Habituellement, pour une famille qui fuit la guerre, la vue d'un camp de réfugiés et ses tentes alignées n'est pas synonyme de confort, mais au moins d'un moment de répit, loin des bombes. Au Sri Lanka, les camps de réfugiés, où s'entassent quelque 290 000 personnes malgré la fin du conflit armé il y a quatre mois, évoquent une tout autre réalité: la prison.

Affirmant que des membres des Tigres de libération de l'Eelam tamoul (LTTE) se cachent parmi les civils presque exclusivement issus de la minorité tamoule, les autorités sri lankaises ont bouclé les camps de réfugiés.

 

Le gouvernement du pays, contrôlé par la majorité cinghalaise bouddhiste, dit y mener une opération de triage pour distinguer les véritables déplacés de la guerre des anciens combattants de l'organisation séparatiste armée que l'armée sri lankaise a défait sur les champs de bataille après 25 ans de confrontation.

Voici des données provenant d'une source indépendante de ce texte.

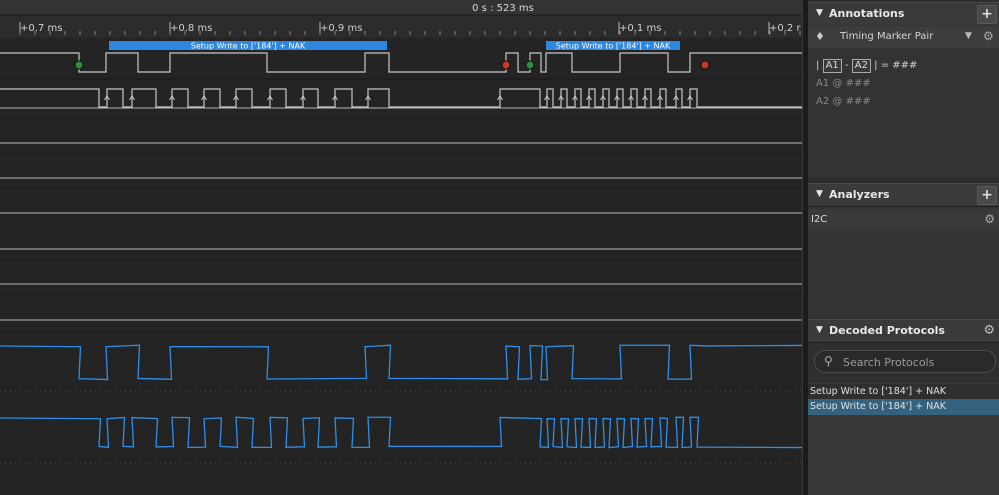 This screenshot has height=495, width=999. I want to click on marker-a1-box: A1, so click(832, 66).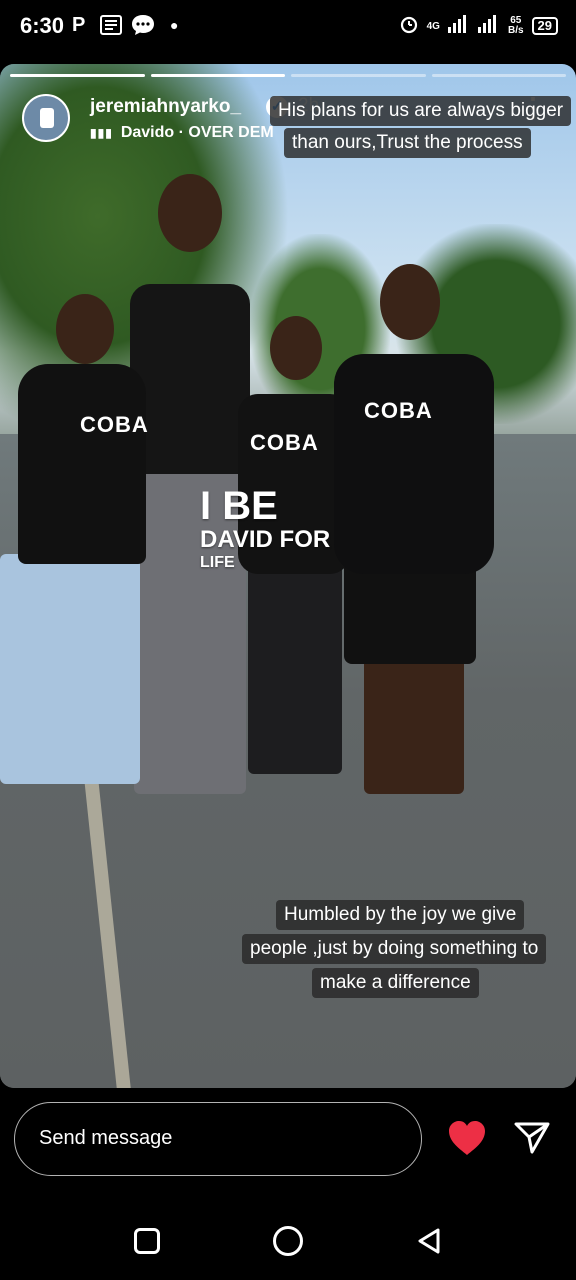 Image resolution: width=576 pixels, height=1280 pixels. I want to click on username: jeremiahnyarko_, so click(166, 107).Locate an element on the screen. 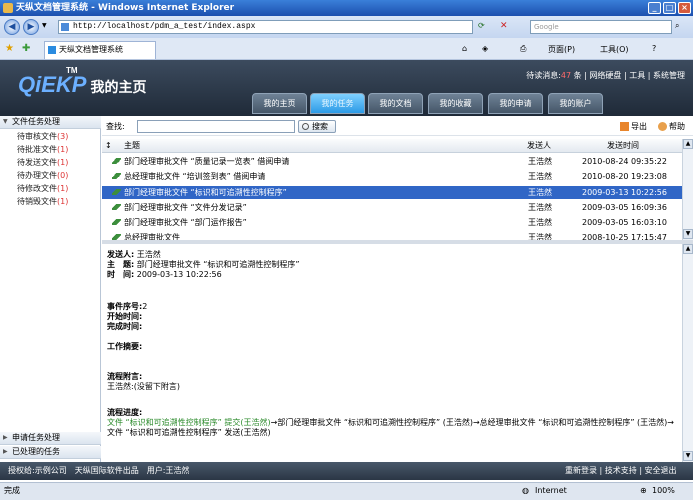  logo-tm: TM is located at coordinates (72, 70).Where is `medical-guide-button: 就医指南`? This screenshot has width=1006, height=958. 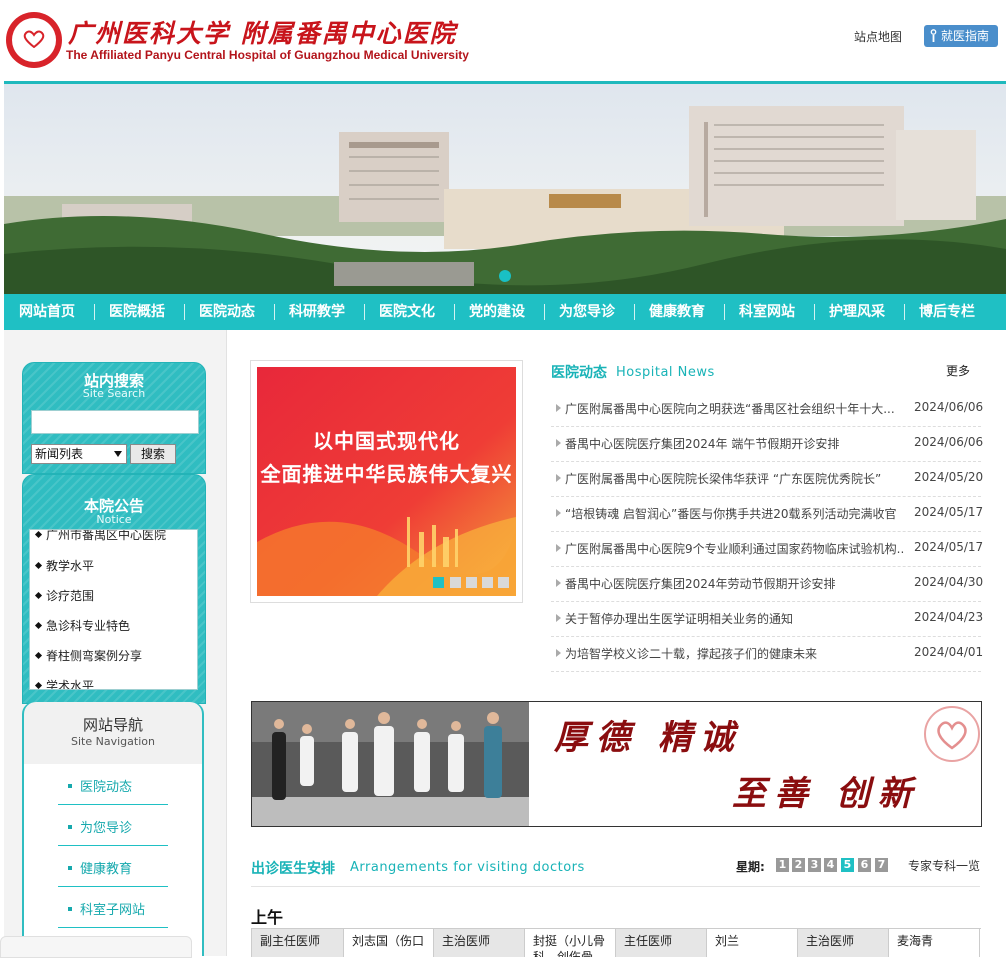
medical-guide-button: 就医指南 is located at coordinates (961, 36).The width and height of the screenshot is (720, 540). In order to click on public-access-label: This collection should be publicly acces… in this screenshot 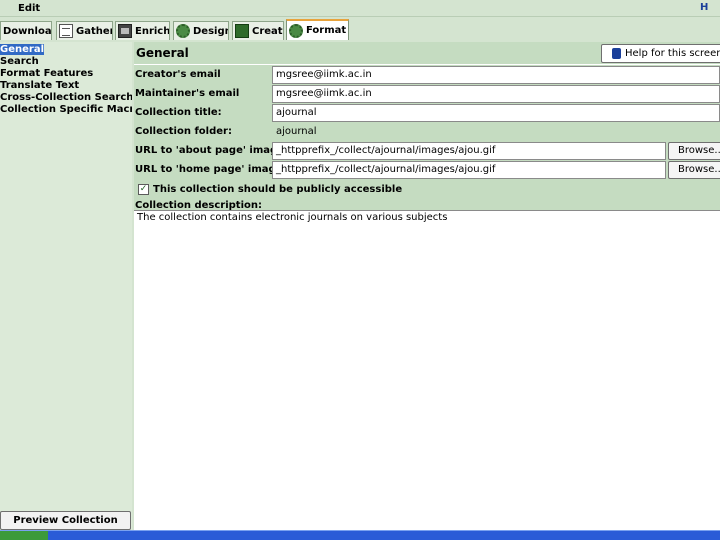, I will do `click(278, 189)`.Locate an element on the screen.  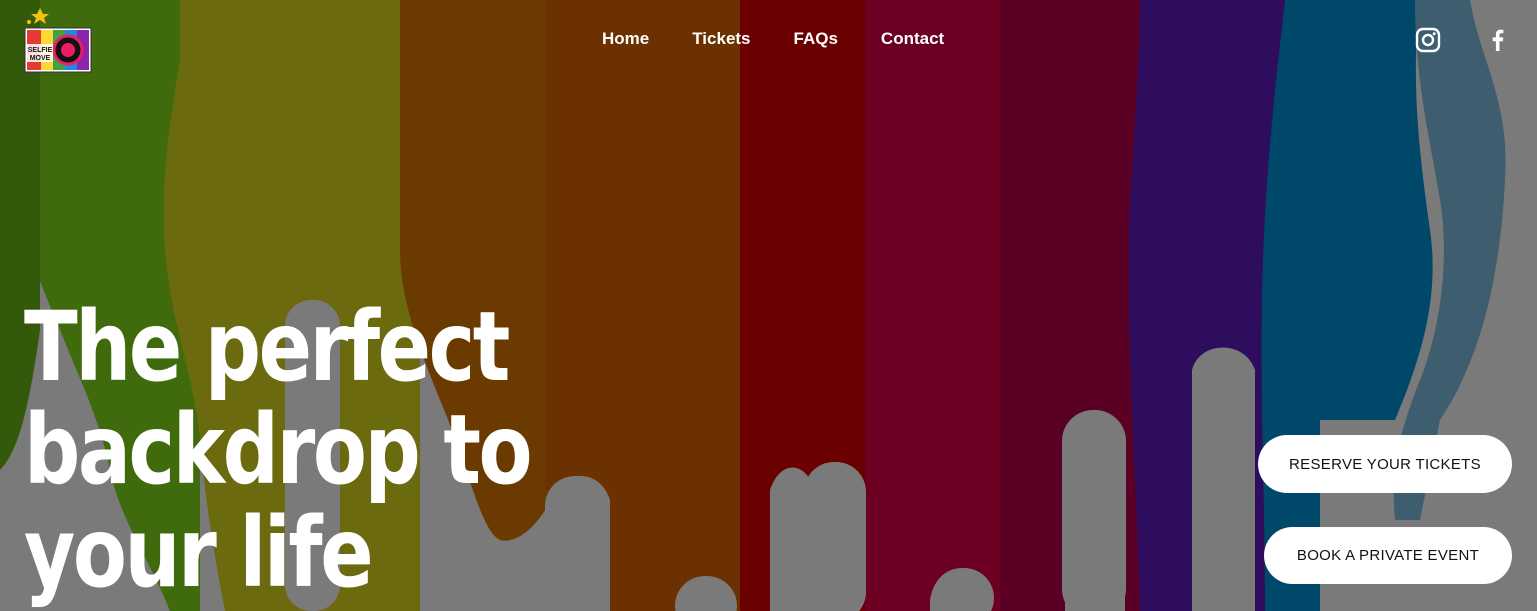
stripe-crimson is located at coordinates (935, 306). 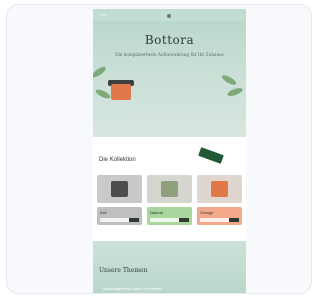 I want to click on collection-title: Die Kollektion, so click(x=118, y=160).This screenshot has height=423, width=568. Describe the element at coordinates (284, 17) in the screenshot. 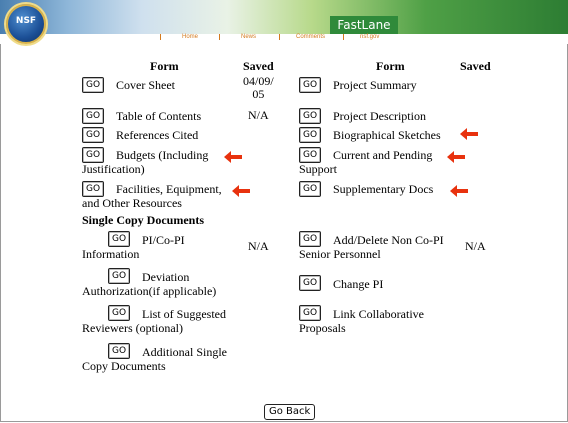

I see `banner-background` at that location.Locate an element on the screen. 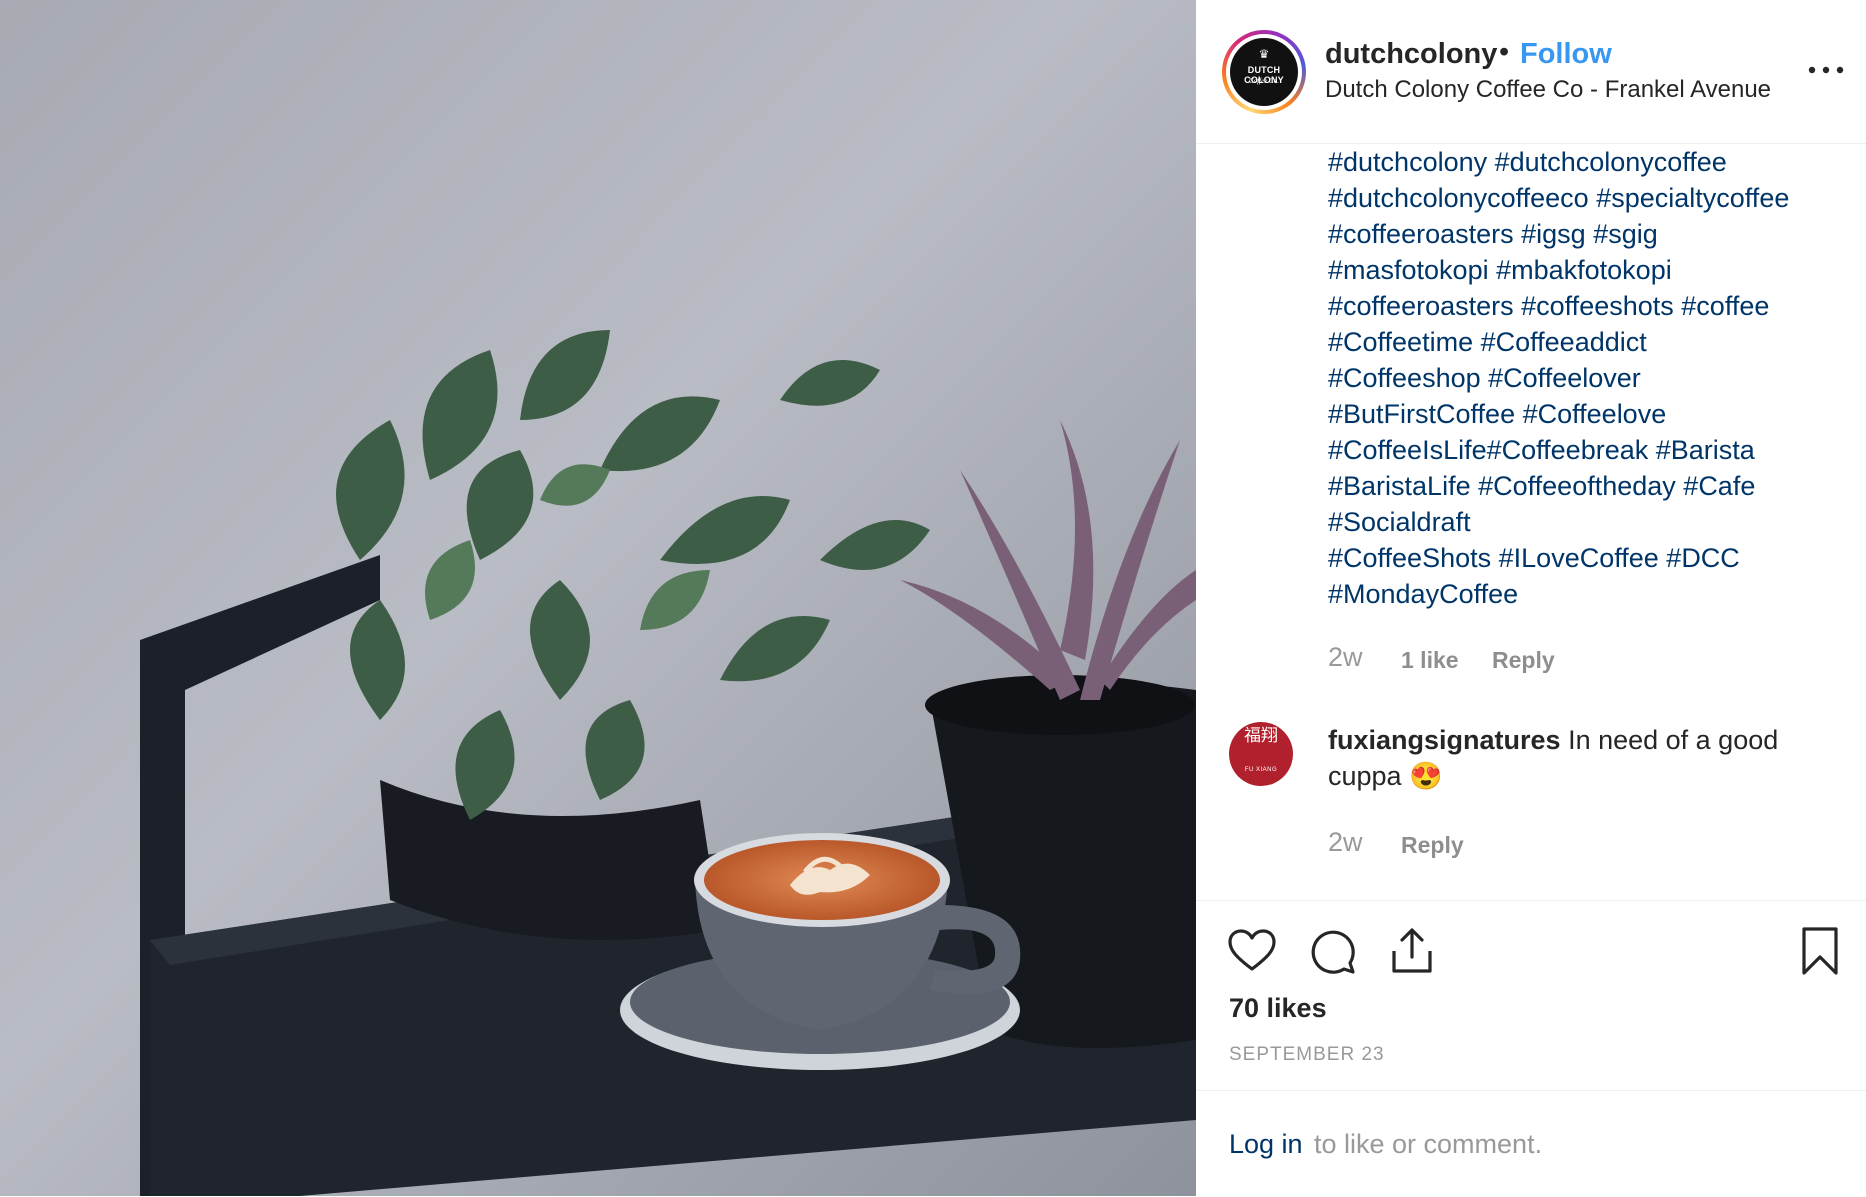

Les déplacés ne peuvent quitter les camps, où l'on rapporte des problèmes de ravitaillement en eau, en nourriture et en soins médicaux. Ils se sont vu confisquer leurs téléphones. Les visites d'organismes humanitaires ou des rares proches qui réussissent à entrer dans les camps de réfugiés, se font sous la supervision d'hommes armés, déplorent plusieurs organisations, dont Amnistie internationale, qui a récemment publié un rapport intitulé Débarrez les camps au Sri Lanka.

«Ils n'ont pas la permission de quitter. Dans les faits, ils sont détenus sans avoir été accusés ou avoir subi un procès. Ceci est une violation par le Sri Lanka du droit international, qui interdit la détention arbitraire», peut-on lire dans les commentaires d'introduction.

Cette semaine, c'était au tour du secrétaire général des Nations unies, Ban Ki-moon de sonner l'alarme. Le no 1 de l'ONU a appelé le président du Sri Lanka, Mahinda Rajapakse, pour lui faire part de son inquiétude à l'égard des conditions sanitaires dans les camps et de la lenteur du processus de réintégration des déplacés.

Le bras droit politique de M. Ban, Lynn Pascoe, doit arriver au Sri Lanka ce matin pour y visiter les camps. «Il y a tout un éventail de questions en matière de droits humains qui doivent aussi être discutées», a dit M. Pascoe lors d'une conférence de presse. Plusieurs demandent la tenue d'une enquête de l'ONU sur les crimes de guerre perpétrés par les forces sri lankaises et les Tigres tamouls au cours du conflit qui vient de se terminer et qui a fait près de 100 000 morts, dont 7000 entre janvier et mai 2009. À ce jour, 2000 personnes sont toujours portées disparues.

Chantage et marchandage

Malgré les efforts du gouvernement sri lankais pour garder les déplacés tamouls incommunicado au cours des derniers mois, plusieurs histoires ont réussi à traverser l'océan pour atterrir à Montréal, où vivent près de 10 000 Tamouls. «Ceux qui viennent nous voir racontent qu'ils peuvent faire sortir des membres de leur famille des camps en donnant des pots-de-vin de 2000 à 5000$ aux gardes armés. On entend aussi que les gardes vendent la nourriture fournie par les pays occidentaux aux déplacés, a relaté hier Ramani Balendra du Centre communautaire des femmes sud-asiatiques de Montréal. Les familles ici sont extrêmement inquiètes, surtout que c'est la saison des inondations.»